A Coca-Cola exerceu forte influência sobre a forma como o governo chinês abordou o crescente problema de obesidade no país, segundo um estudo recentemente publicado.
A China está a braços com uma epidemia de obesidade. No meio desta tensão, a Coca-Cola conseguiu influenciar as políticas de saúde do país, de modo a evitar o estabelecimento de um imposto de 20% sobre as bebidas açucaradas e outras medidas recomendadas pela Organização Mundial de Saúde (OMS). Esta é a conclusão de uma investigação recente da Universidade de Harvard, nos Estados Unidos.
A China é já o terceiro maior mercado global de Coca-Cola. No que diz respeito à obesidade, em 2011, 42% dos adultos chineses estavam acima do peso, mais do dobro de que o registado duas décadas antes, revelam os dados oficiais.
Susan Greenhalgh, autora do estudo, chama a atenção para uma “complexa rede de contactos institucionais, financeiros e pessoais” através dos quais a empresa norte-americana conseguiu obter “uma posição de poder nos bastidores que garante que a luta do governo chinês contra a crescente epidemia de obesidade não prejudica os seus interesses”.
A investigadora aponta diretamente o Instituto Internacional de Ciências da Vida (ILSI), uma organização criada em 1978 que pretende ser um “fórum altamente confiável para gerar, recolher e discutir dados científicos sobre questões de impacto na saúde pública”.
O ILSI – além de ter sido fundado pelo vice-presidente da Coca-Cola, Alex Malaspina – é financiado por dezenas de empresas da indústria de alimentos, como a Coca-Cola, o McDonald’s, a Nestlé e a PepsiCo.
Na sua investigação, publicada recentemente na revista BMJ, a investigadora argumenta que a Coca-Cola usou o ILSI para influenciar as políticas de saúde do país.
Também em 1978, a Coca-Cola foi a primeira empresa internacional a receber permissão para se estabelecer na China após 30 anos de isolamento impostos por Mao Zedong.

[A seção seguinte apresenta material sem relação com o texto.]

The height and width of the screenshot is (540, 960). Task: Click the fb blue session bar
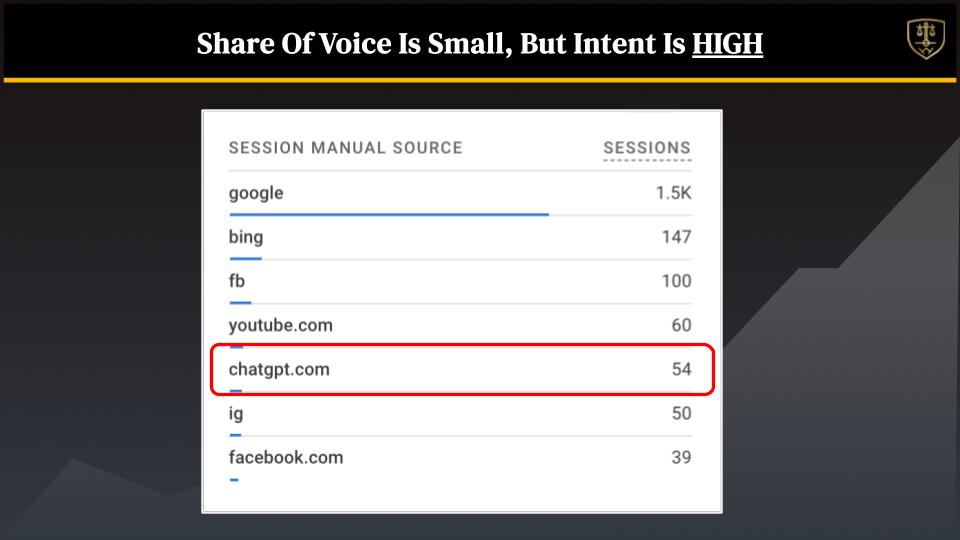(x=240, y=302)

Nesse mesmo ano, Alex Malaspina visitou o país para iniciar relações com cientistas locais. “Rapidamente conheceu Chen Chunming, uma poderosa nutricionista conhecida por ter contactos de alto nível no governo.”
Chen Chunming foi a fundadora dos Centros de Controlo e Prevenção de Doenças (CDC) da China, uma agência governamental. Em 1993, a nutricionista foi contratada pelo ILSI para dirigir a sua filial chinesa. Atualmente, os órgãos públicos e privados compartilham a sede. “O pessoal do ILSI-China, financiado pela indústria, tem acesso sem precedentes a autoridades do governo”, critica Greenhalgh.
Como consequência dessa influência, destaca o El País, as políticas chinesas estão alinhadas com as estratégias comerciais da Coca-Cola.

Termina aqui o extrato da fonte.